In a crackdown on so-called “signatory services” that pose as employers of commercial actors, SAG-AFTRA has revoked the signatory status of Executive Media Services, which the guild has found to be an “illegitimate employer.”

EMS’ website notes that “For over 30 years, we’ve offered service-oriented business affairs and signatory services to leading ad agencies, production companies, and brands all across the globe.”

“That’s nice that they haven’t let us know,” an EMS spokesperson said sarcastically when informed that the union had yanked its permit to hire SAG-AFTRA members.

“The decision to revoke EMS is part of SAG-AFTRA’s ongoing investigation into several companies we believe have falsely represented themselves as real employers of performers for commercials,” said David White, the guild’s national executive director.

Said SAG-AFTRA president Gabrielle Carteris: “This revocation of an illegitimate employer is a clear sign that we are willing to take serious steps to ensure the protection of our members.  Performers employed under a SAG-AFTRA contract should never need to worry about their safety on set, the risk of not getting paid for their work, or the responsible use of their performance.”

The guild said its investigation “was spurred by concerns that a number of companies in the commercials industry are providing ‘signatory services’ for a fee and falsely representing themselves as the employer of performers on commercials.”

SAG-AFTRA said it revoked EMS’ status after determining it is “in violation of its agreement with SAG-AFTRA.” EMS was the fourth-largest signatory service company signed to the union’s commercials contracts. 

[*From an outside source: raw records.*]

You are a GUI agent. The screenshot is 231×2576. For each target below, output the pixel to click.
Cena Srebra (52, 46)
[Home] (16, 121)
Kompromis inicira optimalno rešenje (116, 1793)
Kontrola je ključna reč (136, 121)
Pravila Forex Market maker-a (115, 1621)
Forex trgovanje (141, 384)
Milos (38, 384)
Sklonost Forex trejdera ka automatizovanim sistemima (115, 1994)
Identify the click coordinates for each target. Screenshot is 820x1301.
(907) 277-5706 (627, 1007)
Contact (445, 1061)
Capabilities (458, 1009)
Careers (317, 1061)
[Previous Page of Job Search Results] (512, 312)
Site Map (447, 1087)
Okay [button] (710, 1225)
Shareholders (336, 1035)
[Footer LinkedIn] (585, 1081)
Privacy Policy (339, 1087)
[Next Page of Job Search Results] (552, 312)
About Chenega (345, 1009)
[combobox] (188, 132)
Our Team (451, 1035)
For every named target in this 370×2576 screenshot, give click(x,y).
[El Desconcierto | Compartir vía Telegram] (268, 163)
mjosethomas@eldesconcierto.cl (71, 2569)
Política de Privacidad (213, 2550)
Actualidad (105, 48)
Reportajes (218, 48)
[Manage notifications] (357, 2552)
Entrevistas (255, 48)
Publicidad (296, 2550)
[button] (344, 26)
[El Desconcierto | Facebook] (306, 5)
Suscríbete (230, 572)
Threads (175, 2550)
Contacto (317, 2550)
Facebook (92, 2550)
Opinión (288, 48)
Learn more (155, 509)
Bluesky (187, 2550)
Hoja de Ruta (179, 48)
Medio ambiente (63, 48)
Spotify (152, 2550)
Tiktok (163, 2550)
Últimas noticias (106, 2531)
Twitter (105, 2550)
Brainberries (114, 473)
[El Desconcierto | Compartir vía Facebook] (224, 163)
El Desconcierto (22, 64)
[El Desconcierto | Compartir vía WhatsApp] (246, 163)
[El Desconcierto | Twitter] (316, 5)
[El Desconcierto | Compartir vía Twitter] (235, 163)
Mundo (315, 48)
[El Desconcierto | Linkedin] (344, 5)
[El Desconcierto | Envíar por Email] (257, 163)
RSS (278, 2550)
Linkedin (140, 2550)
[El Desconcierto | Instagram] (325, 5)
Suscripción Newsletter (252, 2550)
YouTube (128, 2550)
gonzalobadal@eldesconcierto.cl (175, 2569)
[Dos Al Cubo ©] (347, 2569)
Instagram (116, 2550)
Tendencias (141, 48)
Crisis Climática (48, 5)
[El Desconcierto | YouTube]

The union said it is investigating numerous other companies including CMC/Forecast, Waving Cat, Talent Solutions and Talent Direct. The move against signatory services is part of the union’s ongoing campaign to combat non-union commercial productions. In the past year, the union says it’s caught more than 130 of its members who have worked on non-union ads and sent them through the guild’s disciplinary process, where they face fines, suspension or expulsion.